Although the body of knowledge remains limited, available literature suggests that non-pharmacological interventions have been implemented in low- and middle-income countries with varying levels of success [55,56,57,58]. The current findings highlight the emerging need for situational adaptations and integration into local primary healthcare. With slight variations, these interventions can be scaled up and integrated into primary care to manage depression in Kenya. Finally, findings suggest that socioeconomic approaches hold more promise in sub-Saharan Africa since they are broad-based and address the mental health consequences of poverty.

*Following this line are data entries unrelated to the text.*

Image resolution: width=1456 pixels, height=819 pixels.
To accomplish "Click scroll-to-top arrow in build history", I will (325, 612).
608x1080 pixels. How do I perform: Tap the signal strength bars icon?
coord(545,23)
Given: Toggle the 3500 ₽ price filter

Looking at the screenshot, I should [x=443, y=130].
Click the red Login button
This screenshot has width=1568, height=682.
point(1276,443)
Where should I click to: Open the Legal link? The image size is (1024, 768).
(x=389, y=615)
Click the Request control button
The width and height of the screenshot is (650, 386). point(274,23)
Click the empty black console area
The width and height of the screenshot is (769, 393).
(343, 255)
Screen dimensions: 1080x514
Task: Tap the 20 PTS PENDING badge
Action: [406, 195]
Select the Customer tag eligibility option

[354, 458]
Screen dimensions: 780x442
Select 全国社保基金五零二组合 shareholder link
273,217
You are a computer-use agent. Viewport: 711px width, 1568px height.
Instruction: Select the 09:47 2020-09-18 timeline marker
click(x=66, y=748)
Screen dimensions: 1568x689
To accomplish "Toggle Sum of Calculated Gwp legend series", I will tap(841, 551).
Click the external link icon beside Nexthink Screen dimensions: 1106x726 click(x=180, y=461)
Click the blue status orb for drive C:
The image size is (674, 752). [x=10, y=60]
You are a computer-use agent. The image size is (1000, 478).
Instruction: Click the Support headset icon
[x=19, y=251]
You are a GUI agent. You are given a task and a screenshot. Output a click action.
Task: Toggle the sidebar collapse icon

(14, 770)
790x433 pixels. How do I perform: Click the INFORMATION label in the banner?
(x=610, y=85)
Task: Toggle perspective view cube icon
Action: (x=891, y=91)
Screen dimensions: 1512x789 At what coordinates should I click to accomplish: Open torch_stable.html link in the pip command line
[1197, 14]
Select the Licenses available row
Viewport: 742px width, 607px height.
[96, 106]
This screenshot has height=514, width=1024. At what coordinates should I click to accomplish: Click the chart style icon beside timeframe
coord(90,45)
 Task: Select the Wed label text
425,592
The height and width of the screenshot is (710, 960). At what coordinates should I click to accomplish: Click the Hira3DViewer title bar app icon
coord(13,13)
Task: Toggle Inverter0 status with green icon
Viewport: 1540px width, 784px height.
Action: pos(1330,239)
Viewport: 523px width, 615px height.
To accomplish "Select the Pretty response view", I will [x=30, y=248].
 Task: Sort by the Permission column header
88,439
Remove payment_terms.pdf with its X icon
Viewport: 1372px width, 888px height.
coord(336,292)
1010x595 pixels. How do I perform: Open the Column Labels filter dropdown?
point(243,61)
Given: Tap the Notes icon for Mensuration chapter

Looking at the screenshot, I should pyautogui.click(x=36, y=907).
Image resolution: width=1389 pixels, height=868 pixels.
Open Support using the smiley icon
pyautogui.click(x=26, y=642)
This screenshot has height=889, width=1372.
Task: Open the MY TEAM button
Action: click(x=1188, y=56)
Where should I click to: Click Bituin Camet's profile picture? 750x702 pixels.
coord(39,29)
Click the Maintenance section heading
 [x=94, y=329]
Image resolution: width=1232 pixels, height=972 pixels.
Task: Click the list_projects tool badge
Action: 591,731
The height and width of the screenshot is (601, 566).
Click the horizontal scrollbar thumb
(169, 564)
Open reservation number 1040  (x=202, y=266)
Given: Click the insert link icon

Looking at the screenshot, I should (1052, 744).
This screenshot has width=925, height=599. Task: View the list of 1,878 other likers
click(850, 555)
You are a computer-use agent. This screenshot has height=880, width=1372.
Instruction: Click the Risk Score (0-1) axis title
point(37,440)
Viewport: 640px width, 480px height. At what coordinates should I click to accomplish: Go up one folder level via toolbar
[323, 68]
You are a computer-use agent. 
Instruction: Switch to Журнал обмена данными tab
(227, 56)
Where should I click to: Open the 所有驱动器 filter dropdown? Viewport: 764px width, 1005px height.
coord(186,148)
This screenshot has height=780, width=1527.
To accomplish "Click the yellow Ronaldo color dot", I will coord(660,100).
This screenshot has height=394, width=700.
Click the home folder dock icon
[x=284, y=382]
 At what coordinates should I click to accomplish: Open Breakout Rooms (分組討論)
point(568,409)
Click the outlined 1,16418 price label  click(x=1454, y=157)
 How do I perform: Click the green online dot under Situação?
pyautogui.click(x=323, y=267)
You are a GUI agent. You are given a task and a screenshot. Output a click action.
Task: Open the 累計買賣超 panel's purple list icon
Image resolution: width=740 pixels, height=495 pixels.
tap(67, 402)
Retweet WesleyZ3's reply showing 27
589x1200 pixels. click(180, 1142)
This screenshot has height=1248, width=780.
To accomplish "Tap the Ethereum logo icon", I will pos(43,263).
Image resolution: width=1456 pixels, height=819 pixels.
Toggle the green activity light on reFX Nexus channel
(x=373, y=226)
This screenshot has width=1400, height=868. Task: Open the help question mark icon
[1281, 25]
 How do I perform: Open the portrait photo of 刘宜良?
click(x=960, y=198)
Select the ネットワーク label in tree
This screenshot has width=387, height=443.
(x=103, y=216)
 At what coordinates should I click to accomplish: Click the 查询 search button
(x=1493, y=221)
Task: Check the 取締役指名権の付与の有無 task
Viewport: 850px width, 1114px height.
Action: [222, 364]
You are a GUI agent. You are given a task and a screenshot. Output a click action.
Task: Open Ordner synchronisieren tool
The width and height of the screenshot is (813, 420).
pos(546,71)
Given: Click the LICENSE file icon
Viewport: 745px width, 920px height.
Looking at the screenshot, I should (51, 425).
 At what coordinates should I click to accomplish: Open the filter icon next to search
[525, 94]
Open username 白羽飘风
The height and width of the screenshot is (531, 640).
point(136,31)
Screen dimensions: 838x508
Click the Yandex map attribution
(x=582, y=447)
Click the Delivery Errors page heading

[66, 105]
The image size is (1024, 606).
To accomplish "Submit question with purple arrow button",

5 Strengths and limitations

The major strength of this study is that it is to our knowledge, the first scoping review exploring non-pharmacological interventions for depression conducted in Kenya. Findings provide evidence of the efficacy of psychological and socioeconomic approaches in depression management. However, our search was limited to six databases and for papers published in English which may have excluded papers published in other languages. Except for a few studies, the majority had short-term follow up periods which suggests the need for long-term monitoring of intervention-related positive mental health outcomes. Finally, the wide variety of interventions used, depression assessment instruments and study designs make it difficult to generalize findings or conduct a meta-analysis.

6 Conclusions

This scoping review aimed to synthesize research on non-pharmacological interventions for depression/depressive symptoms in Kenya and their effectiveness. This review responded to the urgent need for knowledge on available interventions and the limited literature available. Whereas available evidence suggests positive mental health outcomes in the short-term, cost-effectiveness, acceptability and feasibility, there’s need for further research on the longer-term success of interventions. Overall, these findings show potential for the integration and scalability of lay-professional-facilitated non-pharmacological interventions in existing mental health care in low resource settings.